Please reproduce the entries in full. Keep every character the same.
((
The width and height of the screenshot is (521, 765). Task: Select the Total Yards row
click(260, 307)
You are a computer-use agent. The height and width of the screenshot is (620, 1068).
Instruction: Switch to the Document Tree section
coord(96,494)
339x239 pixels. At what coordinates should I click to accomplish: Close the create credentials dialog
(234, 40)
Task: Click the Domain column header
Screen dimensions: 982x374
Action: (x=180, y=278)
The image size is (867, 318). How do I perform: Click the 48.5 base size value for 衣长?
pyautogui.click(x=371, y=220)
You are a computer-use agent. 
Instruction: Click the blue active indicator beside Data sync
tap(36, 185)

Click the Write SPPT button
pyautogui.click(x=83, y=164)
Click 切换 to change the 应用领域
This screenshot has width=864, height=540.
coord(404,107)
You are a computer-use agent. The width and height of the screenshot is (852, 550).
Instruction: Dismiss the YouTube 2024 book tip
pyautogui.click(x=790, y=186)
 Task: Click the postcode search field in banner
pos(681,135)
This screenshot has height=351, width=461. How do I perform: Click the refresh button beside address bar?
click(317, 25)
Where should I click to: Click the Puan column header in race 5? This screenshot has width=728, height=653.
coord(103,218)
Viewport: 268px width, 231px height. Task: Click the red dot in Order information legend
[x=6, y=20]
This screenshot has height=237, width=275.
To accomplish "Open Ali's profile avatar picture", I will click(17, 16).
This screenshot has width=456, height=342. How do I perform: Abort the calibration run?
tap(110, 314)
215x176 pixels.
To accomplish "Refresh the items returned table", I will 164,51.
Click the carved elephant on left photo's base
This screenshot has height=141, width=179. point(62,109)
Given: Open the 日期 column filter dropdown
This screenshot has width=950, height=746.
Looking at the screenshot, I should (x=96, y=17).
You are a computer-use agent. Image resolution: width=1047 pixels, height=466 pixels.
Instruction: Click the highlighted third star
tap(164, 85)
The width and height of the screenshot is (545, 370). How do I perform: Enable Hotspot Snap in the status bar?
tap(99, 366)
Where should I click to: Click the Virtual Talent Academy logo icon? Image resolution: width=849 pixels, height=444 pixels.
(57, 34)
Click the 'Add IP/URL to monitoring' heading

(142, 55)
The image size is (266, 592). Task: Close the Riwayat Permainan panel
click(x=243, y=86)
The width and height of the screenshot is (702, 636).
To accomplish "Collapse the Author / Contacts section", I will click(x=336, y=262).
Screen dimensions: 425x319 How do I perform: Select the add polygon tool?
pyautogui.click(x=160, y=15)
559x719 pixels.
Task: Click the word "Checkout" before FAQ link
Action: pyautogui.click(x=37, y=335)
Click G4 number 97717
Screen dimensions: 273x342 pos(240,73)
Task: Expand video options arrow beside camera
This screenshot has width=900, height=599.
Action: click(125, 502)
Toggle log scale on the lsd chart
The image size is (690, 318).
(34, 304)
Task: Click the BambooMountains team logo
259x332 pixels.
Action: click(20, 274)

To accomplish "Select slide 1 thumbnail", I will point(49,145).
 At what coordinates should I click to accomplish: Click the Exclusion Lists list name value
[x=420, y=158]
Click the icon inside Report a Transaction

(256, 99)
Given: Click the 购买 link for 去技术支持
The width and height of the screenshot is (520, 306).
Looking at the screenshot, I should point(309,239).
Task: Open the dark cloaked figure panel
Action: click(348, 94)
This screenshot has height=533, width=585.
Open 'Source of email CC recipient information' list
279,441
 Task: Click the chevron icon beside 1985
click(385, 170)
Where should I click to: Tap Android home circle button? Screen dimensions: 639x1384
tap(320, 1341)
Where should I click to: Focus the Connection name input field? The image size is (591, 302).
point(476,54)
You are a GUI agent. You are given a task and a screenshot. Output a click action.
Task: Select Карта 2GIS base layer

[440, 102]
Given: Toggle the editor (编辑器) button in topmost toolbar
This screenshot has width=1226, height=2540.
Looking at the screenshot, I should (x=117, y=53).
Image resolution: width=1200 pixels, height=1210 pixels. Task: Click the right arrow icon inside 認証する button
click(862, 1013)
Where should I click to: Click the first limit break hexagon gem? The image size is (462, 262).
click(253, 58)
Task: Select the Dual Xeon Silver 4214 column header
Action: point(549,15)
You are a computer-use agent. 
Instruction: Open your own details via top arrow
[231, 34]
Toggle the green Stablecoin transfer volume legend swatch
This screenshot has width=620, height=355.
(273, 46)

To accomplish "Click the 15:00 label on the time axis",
))
__Exercise output__.
The width and height of the screenshot is (521, 765). Task: Select the Total Yards row
click(260, 307)
You are a computer-use agent. The height and width of the screenshot is (620, 1068).
Instruction: Switch to the Document Tree section
coord(96,494)
339x239 pixels. At what coordinates should I click to accomplish: Close the create credentials dialog
(234, 40)
Task: Click the Domain column header
Screen dimensions: 982x374
Action: (x=180, y=278)
The image size is (867, 318). How do I perform: Click the 48.5 base size value for 衣长?
pyautogui.click(x=371, y=220)
You are a computer-use agent. 
Instruction: Click the blue active indicator beside Data sync
tap(36, 185)

Click the Write SPPT button
pyautogui.click(x=83, y=164)
Click 切换 to change the 应用领域
This screenshot has width=864, height=540.
coord(404,107)
You are a computer-use agent. The width and height of the screenshot is (852, 550).
Instruction: Dismiss the YouTube 2024 book tip
pyautogui.click(x=790, y=186)
 Task: Click the postcode search field in banner
pos(681,135)
This screenshot has height=351, width=461. How do I perform: Click the refresh button beside address bar?
click(317, 25)
Where should I click to: Click the Puan column header in race 5? This screenshot has width=728, height=653.
coord(103,218)
Viewport: 268px width, 231px height. Task: Click the red dot in Order information legend
[x=6, y=20]
This screenshot has height=237, width=275.
To accomplish "Open Ali's profile avatar picture", I will click(17, 16).
This screenshot has width=456, height=342. How do I perform: Abort the calibration run?
tap(110, 314)
215x176 pixels.
To accomplish "Refresh the items returned table", I will 164,51.
Click the carved elephant on left photo's base
This screenshot has height=141, width=179. point(62,109)
Given: Open the 日期 column filter dropdown
This screenshot has width=950, height=746.
Looking at the screenshot, I should (x=96, y=17).
You are a computer-use agent. Image resolution: width=1047 pixels, height=466 pixels.
Instruction: Click the highlighted third star
tap(164, 85)
The width and height of the screenshot is (545, 370). How do I perform: Enable Hotspot Snap in the status bar?
tap(99, 366)
Where should I click to: Click the Virtual Talent Academy logo icon? Image resolution: width=849 pixels, height=444 pixels.
(57, 34)
Click the 'Add IP/URL to monitoring' heading

(142, 55)
The image size is (266, 592). Task: Close the Riwayat Permainan panel
click(x=243, y=86)
The width and height of the screenshot is (702, 636).
To accomplish "Collapse the Author / Contacts section", I will click(x=336, y=262).
Screen dimensions: 425x319 How do I perform: Select the add polygon tool?
pyautogui.click(x=160, y=15)
559x719 pixels.
Task: Click the word "Checkout" before FAQ link
Action: pyautogui.click(x=37, y=335)
Click G4 number 97717
Screen dimensions: 273x342 pos(240,73)
Task: Expand video options arrow beside camera
This screenshot has width=900, height=599.
Action: click(125, 502)
Toggle log scale on the lsd chart
The image size is (690, 318).
(34, 304)
Task: Click the BambooMountains team logo
259x332 pixels.
Action: click(20, 274)

To accomplish "Select slide 1 thumbnail", I will point(49,145).
 At what coordinates should I click to accomplish: Click the Exclusion Lists list name value
[x=420, y=158]
Click the icon inside Report a Transaction

(256, 99)
Given: Click the 购买 link for 去技术支持
The width and height of the screenshot is (520, 306).
Looking at the screenshot, I should point(309,239).
Task: Open the dark cloaked figure panel
Action: click(348, 94)
This screenshot has height=533, width=585.
Open 'Source of email CC recipient information' list
279,441
 Task: Click the chevron icon beside 1985
click(385, 170)
Where should I click to: Tap Android home circle button? Screen dimensions: 639x1384
tap(320, 1341)
Where should I click to: Focus the Connection name input field? The image size is (591, 302).
point(476,54)
You are a GUI agent. You are given a task and a screenshot. Output a click action.
Task: Select Карта 2GIS base layer

[440, 102]
Given: Toggle the editor (编辑器) button in topmost toolbar
This screenshot has width=1226, height=2540.
Looking at the screenshot, I should (x=117, y=53).
Image resolution: width=1200 pixels, height=1210 pixels. Task: Click the right arrow icon inside 認証する button
click(862, 1013)
Where should I click to: Click the first limit break hexagon gem? The image size is (462, 262).
click(253, 58)
Task: Select the Dual Xeon Silver 4214 column header
Action: point(549,15)
You are a computer-use agent. 
Instruction: Open your own details via top arrow
[231, 34]
Toggle the green Stablecoin transfer volume legend swatch
This screenshot has width=620, height=355.
(273, 46)

To accomplish "Click the 15:00 label on the time axis",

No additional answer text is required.